At the lower end of the damages scale, if a tenant can demonstrate the presence of mold and airborne mold spores within the dwelling unit, even if the symptoms from mold exposure are modest, and potentially even if the principal claim is that the premises smell bad, the tenant may be able to recover a modest amount of compensation for the symptoms and for emotional distress caused by the exposure, and may also be able to obtain a rent abatement -- a reduction in the amount of rent owed, with the landlord being required to refund the difference in the rent -- for the period of time that the landlord allowed the problem to continue.
At the higher end of the damages scale, somebody who develops serious health problems that can be medically attributed to the mold exposure may be able to recover a substantial award of damages as a result of the exposure. Damages could include recovery medical fees, lost past or future wages, pain and suffering and, in some states, could potentially include punitive damages.
The Role of a Personal Injury Lawyer
For cases involving serious personal injury, litigation may involve a considerable investment in mold testing, as well as the cost of proving a causal connection between the health symptoms and any mold exposure.
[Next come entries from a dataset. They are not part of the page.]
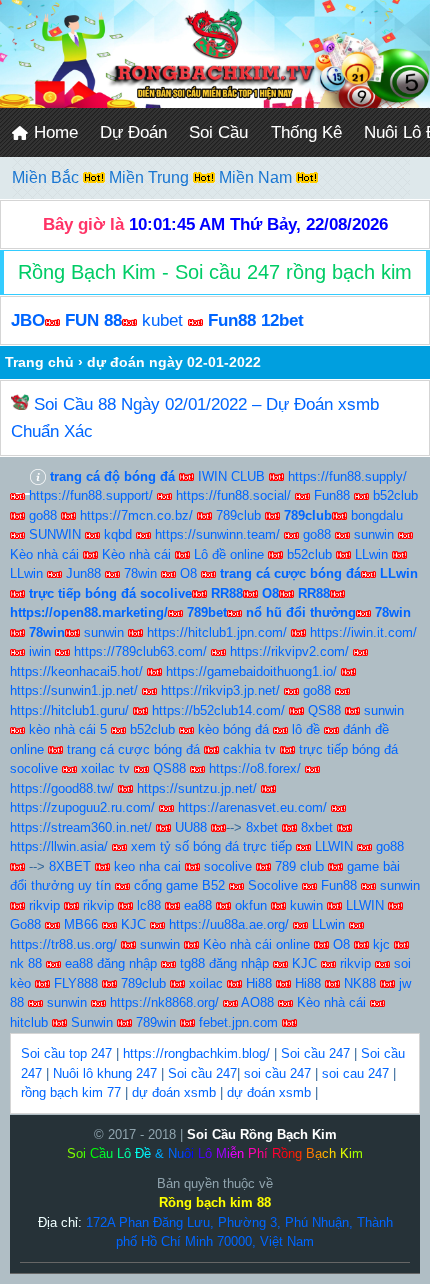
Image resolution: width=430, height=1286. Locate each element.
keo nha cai (147, 866)
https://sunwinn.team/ (217, 534)
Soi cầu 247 (315, 1053)
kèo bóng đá (233, 729)
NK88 (360, 983)
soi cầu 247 (277, 1073)
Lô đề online (229, 554)
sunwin (374, 534)
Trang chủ (39, 362)
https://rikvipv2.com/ (289, 651)
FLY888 (76, 983)
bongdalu (377, 515)
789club (238, 515)
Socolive (273, 885)
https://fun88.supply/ (347, 476)
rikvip (44, 905)
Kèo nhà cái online (256, 944)
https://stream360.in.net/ (81, 827)
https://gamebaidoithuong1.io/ (251, 671)
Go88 (25, 924)
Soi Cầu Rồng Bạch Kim (262, 1134)
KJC (133, 924)
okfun (251, 905)
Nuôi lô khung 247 (105, 1073)
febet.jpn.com (238, 1022)
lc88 (149, 905)
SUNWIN (55, 534)
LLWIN (334, 846)
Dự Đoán (133, 132)
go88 (43, 515)
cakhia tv (249, 749)
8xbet (262, 827)
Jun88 (83, 573)
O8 (188, 573)
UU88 (191, 827)
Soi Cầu (218, 132)
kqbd (118, 534)
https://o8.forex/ (255, 768)
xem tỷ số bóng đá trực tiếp (211, 846)
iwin (40, 651)
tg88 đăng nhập (224, 963)
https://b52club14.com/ (218, 710)
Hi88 (259, 983)
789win (156, 1022)
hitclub (29, 1022)
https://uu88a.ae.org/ (229, 924)
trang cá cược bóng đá (133, 749)
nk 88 (26, 963)
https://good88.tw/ (62, 788)
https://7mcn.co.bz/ (136, 515)
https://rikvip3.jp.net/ (220, 690)
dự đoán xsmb (174, 1092)
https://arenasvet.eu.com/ (252, 807)
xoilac (206, 983)
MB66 (81, 924)
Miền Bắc (47, 177)
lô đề (306, 729)
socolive (228, 866)
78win (140, 573)
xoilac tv (105, 768)
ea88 (198, 905)
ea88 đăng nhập (111, 963)
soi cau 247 (355, 1073)
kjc (381, 944)
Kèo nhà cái (44, 554)
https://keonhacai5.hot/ (76, 671)
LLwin (371, 554)
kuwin (306, 905)
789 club (299, 866)
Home (53, 132)
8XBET (70, 866)
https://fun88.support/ (91, 495)
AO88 (257, 1002)
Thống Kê (306, 132)
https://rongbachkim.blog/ (196, 1053)
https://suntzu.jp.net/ (197, 788)
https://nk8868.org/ (164, 1002)
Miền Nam (257, 177)
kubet (162, 320)
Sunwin (92, 1022)
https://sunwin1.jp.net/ (74, 690)
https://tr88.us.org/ (63, 944)
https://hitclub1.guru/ (69, 710)
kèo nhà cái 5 (68, 729)
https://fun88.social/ (233, 495)
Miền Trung (151, 177)
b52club (395, 495)
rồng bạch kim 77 (71, 1092)
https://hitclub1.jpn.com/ (217, 632)
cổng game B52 (179, 885)
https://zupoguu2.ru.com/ (82, 807)
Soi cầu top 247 (66, 1053)
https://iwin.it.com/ (363, 632)
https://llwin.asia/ (59, 846)
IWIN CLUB (231, 476)
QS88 (324, 710)
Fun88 (332, 495)
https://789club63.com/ (140, 651)
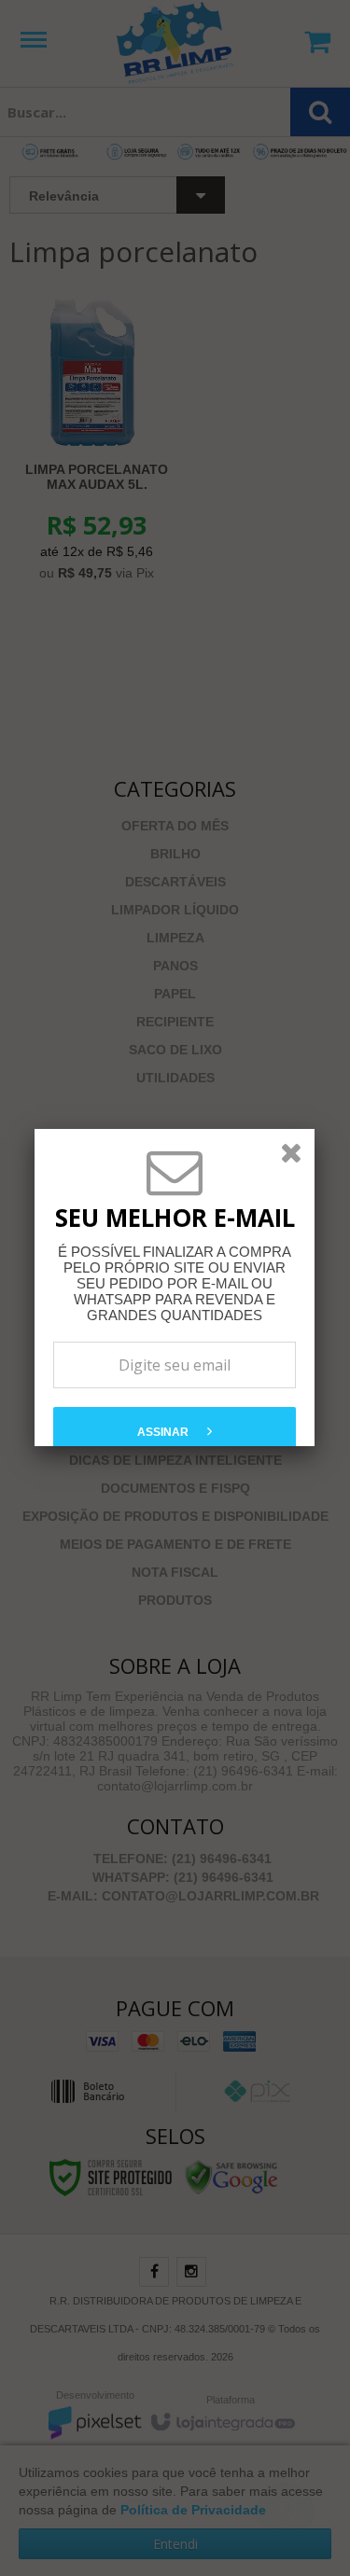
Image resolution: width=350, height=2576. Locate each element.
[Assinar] (174, 1430)
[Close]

For less serious cases, it may be possible to work out an acceptable settlement with the landlord or the landlord's insurance company, such as the release from the lease, medical expenses and moving costs. But when damages are significant, or proof of causation will be difficult, having a lawyer on board may be the best way to prove a case and recover fair compensation.
Lawyers who handle personal injury claims work on a contingency fee basis, meaning that they do not charge a lawyer fee unless they recover money through a settlement or favorable verdict. It thus makes sense to consult a lawyer about any medical injury that you believe may have been caused by mold exposure -- it costs nothing, but you get a professional assessment of your situation and chances of recovering compensation.
1. Most states significantly restrict a landlord's ability to shift maintenance costs to a tenant. If your lease includes a provision that makes you partially or wholly responsible for certain repairs, make sure that you verify that the clause is valid under your state's laws and any applicable local ordinances.